My friend started accumulating NYC tickets. Blithely, for a while. She shoved the tickets into the glove compartment. I suppose people kept gloves in those compartments at one time. When there was no room left, she threw them on the floor of her car. Then she decided she’d better find a parking lot. But she didn’t want to pay hundreds of dollars for a space.

One day she noticed a parking lot near her house which was barred from entry by a heavy chain and lock. A week later she noticed a man walking to the lot. He used a key to unlock the gate. She got up her nerve and asked him if she could park there if she gave him some money. Would he make her a key? He said he’d think about it. The next day he telephoned her and said OK. So every month my friend handed the man $50 in a white business envelope. It was illegal, but she wasn’t getting tickets from the City and throwing them on the floor of her car.

She was relatively happy parking in the lot, relieved anyway, because there was one less thing to worry about. But after a while she thought some of the other drivers — men going to work in the building attached to the lot — were looking at her weirdly, staring at her and her car. Some seemed menacing, she told me. But then she was paranoid. She knew that, so she decided not to act on her suspicions.
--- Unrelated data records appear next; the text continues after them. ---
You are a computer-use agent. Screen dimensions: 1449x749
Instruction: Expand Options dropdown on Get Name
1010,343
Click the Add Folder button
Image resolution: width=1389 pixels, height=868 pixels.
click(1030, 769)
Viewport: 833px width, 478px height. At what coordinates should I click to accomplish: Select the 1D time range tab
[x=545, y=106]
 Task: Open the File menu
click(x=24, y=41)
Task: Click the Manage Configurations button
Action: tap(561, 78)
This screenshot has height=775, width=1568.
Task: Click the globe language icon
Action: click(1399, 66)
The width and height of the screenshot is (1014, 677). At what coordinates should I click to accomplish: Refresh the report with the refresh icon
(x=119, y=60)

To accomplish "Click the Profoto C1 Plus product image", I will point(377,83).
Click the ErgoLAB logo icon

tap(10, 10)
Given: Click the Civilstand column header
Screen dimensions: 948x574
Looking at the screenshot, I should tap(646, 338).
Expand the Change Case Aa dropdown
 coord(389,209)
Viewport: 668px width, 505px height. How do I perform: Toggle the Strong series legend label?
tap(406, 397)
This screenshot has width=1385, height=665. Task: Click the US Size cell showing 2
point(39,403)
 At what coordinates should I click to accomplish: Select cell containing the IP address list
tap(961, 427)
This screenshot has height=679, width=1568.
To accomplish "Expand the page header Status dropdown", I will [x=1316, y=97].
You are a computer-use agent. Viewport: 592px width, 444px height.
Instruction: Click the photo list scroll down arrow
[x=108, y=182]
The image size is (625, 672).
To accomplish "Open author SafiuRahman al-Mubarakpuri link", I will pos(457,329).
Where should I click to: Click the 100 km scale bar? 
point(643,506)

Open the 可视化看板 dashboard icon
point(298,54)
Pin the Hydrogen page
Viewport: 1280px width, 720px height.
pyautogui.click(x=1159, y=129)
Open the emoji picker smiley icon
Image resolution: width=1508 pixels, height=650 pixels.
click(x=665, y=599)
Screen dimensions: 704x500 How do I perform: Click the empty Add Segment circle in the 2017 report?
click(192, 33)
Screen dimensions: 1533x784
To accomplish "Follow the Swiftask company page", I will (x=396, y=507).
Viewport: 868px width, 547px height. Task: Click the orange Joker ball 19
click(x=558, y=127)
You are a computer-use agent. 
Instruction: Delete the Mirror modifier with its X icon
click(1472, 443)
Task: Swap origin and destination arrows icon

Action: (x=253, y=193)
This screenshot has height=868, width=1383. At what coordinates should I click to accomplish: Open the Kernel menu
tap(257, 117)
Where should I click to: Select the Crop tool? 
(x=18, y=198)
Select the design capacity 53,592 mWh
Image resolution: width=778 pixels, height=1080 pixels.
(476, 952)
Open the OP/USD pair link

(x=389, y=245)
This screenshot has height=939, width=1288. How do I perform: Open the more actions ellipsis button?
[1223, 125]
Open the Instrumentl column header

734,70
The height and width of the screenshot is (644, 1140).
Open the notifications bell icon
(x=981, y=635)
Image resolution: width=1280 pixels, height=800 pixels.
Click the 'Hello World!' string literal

Time passed. Time always passes.

One afternoon my friend received a call from a man who identified himself as a cop. He said, Hello, and used her first name, Sandra, and asked her sternly:

— Are you parking illegally, Sandra, because if you are, and you don’t remove your car from the lot right now — I’m giving you ten minutes — I’ll have to arrest you.

My friend hung up, threw on her coat, ran out the door to the lot, and drove her car far away. Then she phoned me and told me what happened. She was terrified. She thought the cop might show up and arrest her at any moment, she thought she’d be taken to jail.

— That was no cop, I said.

— How do you know? she asked.

— A cop wouldn’t phone you and give you a warning, I answered. But I was worried that I might be wrong, and that she might be arrested.

— And he’s not going to say he’s going to give you a second chance, because you don’t get second chances if you’re doing something illegal and they find out, unless they’re corrupt, and he wouldn’t say, I’m a cop. He’d give his name and rank or something.

My friend listened, annoyed that I was calm, and she wasn’t satisfied or convinced. She thought she might be under surveillance and would be busted later. She owed thousands of dollars in tickets in two states. It might be a sting operation, something convoluted. I had to convince her she was not in danger of going to jail. I told her I had an idea and hung up.

It was simple. I’d call a precinct and ask the desk cop how a cop would identify himself over the phone. I’d learn the protocol, how cops wouldn’t do what that so-called cop had done, allay my friend’s fears, and also show her I was taking her anxiety seriously.

I looked up precincts in the telephone book and chose one in the West Village, where I thought they’d be used to handling unusual questions.

— Tenth precinct, Sergeant Molloy, the desk cop said.

— Hi, I have a question, I said.

— Yeah.

— How do police identify themselves over the phone?

— What do you mean? Molloy asked.

— If a cop calls you, what does he say?

— What do you mean, what does he say?

— I mean, how does he say he’s a policeman? What’s the official way to do it? The desk cop was silent for a few seconds.

— A cop called you. What’d he say? What’d he want?

— He didn’t call me, he called a friend.